Donald Trump’s campaign staff said it expected at least 8,000 people to come see the Republican front-runner at the city’s convention center Friday afternoon.

Texas is the biggest prize on Super Tuesday with 155 Republican delegates up for grabs. Trump said he intends to do well in this state and that’s why he made this trip to Fort Worth.

Trump sidestepped a question about whether Gov. Christie might be a potential vice-presidential pick or play another role if he’s elected president.

“I don’t want to discuss that but he certainly has the talent,” said Trump.

Christie told reporters he intends to finish his term as governor of New Jersey and would not speculate on joining a potential Trump administration.

Trump said he would not release any tax returns until his IRS audit is complete and did not give a timeline on when that might happen.

Trump repeated attacks against Marco Rubio, who rallied in Dallas on Friday, but made no real mention of Ted Cruz.

Scott Elledge lined up outside last night almost 12 hours before doors opened for the Trump rally and said it was worth the wait without any sleep.

“Absolutely. To be perfectly honest with you it was worth it before getting in here. I met great people out there at 9:45 last night,” said Elledge, 38, of Springtown.

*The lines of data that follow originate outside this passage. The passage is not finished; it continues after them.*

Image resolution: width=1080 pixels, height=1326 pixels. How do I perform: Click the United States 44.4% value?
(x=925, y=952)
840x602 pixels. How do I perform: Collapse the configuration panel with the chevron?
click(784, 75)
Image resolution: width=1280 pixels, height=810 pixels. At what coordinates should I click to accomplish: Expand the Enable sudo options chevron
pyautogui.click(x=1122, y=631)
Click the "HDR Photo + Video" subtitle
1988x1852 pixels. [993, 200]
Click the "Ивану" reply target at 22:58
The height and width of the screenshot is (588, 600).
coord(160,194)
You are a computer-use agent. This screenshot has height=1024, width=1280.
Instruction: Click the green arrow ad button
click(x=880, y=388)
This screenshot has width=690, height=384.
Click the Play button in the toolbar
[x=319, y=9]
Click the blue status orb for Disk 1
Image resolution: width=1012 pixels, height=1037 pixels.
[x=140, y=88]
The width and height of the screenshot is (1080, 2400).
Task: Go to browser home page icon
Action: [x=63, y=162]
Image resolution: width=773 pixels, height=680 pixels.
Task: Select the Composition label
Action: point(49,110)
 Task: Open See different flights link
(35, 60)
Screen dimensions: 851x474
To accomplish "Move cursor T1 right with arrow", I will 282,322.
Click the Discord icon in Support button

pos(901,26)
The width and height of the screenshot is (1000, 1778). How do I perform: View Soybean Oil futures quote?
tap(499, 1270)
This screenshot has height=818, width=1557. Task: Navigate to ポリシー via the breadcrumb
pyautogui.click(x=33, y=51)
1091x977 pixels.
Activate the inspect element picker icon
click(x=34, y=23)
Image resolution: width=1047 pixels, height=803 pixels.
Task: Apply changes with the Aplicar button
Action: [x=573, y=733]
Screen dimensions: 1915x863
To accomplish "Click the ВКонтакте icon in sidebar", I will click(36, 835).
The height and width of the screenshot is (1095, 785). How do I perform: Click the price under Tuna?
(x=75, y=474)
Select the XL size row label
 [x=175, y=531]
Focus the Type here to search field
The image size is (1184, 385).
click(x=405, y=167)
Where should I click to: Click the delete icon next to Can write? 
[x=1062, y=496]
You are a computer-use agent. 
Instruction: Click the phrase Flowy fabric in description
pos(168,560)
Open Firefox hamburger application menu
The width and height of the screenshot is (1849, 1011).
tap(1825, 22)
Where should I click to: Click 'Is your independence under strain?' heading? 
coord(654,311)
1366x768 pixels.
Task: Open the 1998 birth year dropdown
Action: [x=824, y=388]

Trump’s rally is his first appearance since Thursday night’s ferocious debate in Houston.

The Republican front-runner was attacked relentlessly by Senators Ted Cruz and Marco Rubio. Though both challengers hit him hard, Trump did not appear to come out damaged in the debate.

Matt and Tammy Hood spent $70 to purchase two Trump t-shirts and a hat after driving to the rally from Farmers Branch.

“He stirs stuff up. He’s got the kahoochies to say what others won’t say,” said Matt Hood.

Honey Adams, of Fort Worth, brushed her blond hair over and donned a business suit to dress up like her political idol for the event.

“I think he’ll create the jobs we need,” she explained. “I also think he’ll be a great negotiator in every situation.”

Trump’s campaign originally planned to hold the rally in the city’s aging arena. But with 2,000 seats under repair in that venue, the event was moved to a large exhibit hall at the convention center.